# What is required
Retype the passage on cybercrime cases word for word, everything from "Then there was" down to "18 months imprisonment.".

# Source text
____________________
Unsurprisingly, most defendants in this field are hardly out of short trousers – contrast Sullivan, a Merseyside “father of 6”, aged 51, who ended up with 34 weeks in prison for assorted DDoS attacks. His targets included the Conservative Party, British Airways and various banks. His own fatal exception error – announcing the attacks on a Twitter account to which he could be linked.

Then there was Neale, who appeared in Guildford Crown Court in 2015, on a revenge cybercrime. He was the  ex-director of a cyber-security software company who hacked into his erstwhile company’s systems in order to undermine them. He ended up being sentenced to 18 months imprisonment.

Finally, Martin who ended with 2 years inside for repeated attacks on Oxford and Cambridge University websites (see his unsuccessful appeal against sentence here) and on individuals. A rather typical triumphalism can be found in his case, as in a lot of these cases. So he emailed Oxford –

You Just Don’t f***** learn”.


I have owned you once before (DDOS attack about six to seven months ago?) and I am going to do it again along with Cambridge. I have access to your SQL users and password database, they are encrypted as you obviously know but it won’t take long and by the time you have read this message I will have sold the two databases and what is needed to have been done will have been done.
____________________
# Material
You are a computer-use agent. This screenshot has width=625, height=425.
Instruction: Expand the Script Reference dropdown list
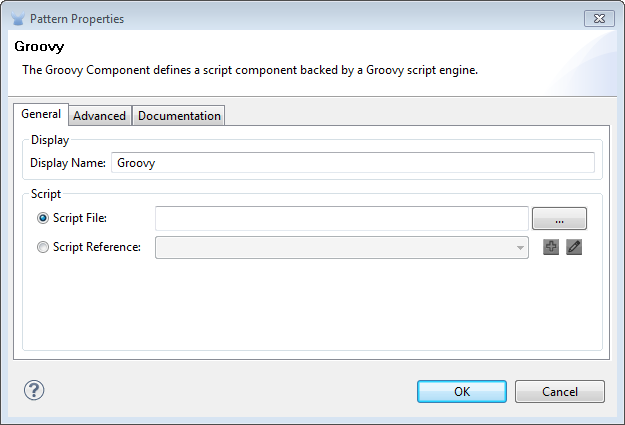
____________________
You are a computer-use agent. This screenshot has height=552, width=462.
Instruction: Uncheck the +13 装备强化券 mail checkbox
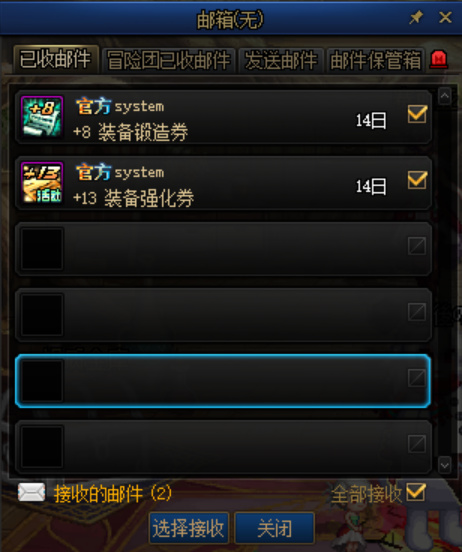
____________________
# Response to the exercise
Then there was Neale, who appeared in Guildford Crown Court in 2015, on a revenge cybercrime. He was the  ex-director of a cyber-security software company who hacked into his erstwhile company’s systems in order to undermine them. He ended up being sentenced to 18 months imprisonment.